[Saved data entries]
----------------

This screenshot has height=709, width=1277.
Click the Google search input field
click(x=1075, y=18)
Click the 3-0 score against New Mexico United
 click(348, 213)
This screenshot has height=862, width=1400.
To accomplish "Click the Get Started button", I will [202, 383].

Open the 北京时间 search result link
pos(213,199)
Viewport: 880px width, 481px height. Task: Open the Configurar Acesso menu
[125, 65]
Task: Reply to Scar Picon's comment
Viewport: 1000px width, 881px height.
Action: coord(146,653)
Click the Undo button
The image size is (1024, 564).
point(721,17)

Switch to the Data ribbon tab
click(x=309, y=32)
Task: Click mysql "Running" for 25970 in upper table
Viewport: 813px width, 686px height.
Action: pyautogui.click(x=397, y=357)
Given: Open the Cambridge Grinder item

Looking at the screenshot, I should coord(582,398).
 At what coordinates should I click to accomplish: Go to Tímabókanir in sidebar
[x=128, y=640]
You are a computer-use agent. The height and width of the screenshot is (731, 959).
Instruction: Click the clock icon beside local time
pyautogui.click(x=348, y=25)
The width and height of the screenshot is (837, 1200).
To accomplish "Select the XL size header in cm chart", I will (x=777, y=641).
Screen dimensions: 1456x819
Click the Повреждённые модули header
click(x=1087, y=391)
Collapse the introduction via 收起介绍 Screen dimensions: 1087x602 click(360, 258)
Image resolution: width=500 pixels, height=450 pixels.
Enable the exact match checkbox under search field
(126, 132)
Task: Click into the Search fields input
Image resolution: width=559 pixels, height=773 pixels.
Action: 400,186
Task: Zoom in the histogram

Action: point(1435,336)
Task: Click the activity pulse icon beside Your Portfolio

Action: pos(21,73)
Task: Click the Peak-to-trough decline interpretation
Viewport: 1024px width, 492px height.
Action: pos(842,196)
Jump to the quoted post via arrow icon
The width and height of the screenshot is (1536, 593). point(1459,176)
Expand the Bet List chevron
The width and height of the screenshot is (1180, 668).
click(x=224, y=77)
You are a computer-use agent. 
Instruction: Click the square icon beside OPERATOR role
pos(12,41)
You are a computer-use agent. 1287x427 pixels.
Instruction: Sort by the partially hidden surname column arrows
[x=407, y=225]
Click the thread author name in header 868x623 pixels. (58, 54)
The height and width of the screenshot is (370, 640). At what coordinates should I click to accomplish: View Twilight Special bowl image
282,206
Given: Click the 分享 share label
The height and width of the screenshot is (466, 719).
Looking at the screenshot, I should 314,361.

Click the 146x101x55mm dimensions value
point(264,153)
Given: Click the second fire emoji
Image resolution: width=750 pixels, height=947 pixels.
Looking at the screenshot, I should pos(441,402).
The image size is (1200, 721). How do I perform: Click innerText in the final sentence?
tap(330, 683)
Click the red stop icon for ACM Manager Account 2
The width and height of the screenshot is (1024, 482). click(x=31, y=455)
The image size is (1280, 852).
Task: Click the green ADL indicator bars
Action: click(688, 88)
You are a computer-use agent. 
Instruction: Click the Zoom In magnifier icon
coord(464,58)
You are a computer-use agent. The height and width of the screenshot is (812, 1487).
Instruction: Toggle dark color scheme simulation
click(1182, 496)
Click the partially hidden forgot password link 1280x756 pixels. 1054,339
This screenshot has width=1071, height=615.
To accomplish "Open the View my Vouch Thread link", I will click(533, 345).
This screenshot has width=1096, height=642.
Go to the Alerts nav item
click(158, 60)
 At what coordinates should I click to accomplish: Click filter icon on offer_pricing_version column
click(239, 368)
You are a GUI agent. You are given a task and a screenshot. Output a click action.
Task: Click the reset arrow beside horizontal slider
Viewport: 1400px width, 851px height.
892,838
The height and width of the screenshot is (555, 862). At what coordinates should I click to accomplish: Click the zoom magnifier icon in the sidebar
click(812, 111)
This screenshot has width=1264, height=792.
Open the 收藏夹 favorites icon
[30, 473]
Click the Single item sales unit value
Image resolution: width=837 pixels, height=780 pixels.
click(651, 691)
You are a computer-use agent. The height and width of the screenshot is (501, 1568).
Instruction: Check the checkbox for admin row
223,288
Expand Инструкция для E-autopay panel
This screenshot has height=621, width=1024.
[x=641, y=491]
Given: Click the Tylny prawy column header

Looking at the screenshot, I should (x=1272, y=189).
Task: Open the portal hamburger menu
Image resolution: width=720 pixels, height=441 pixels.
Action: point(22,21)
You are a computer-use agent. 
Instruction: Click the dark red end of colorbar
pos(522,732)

----------------

→ Your objective: Filter the records for lines containing the word "button" and copy each one.

→ Answer to this problem:
To accomplish "Click the Get Started button", I will [202, 383].
Click the Undo button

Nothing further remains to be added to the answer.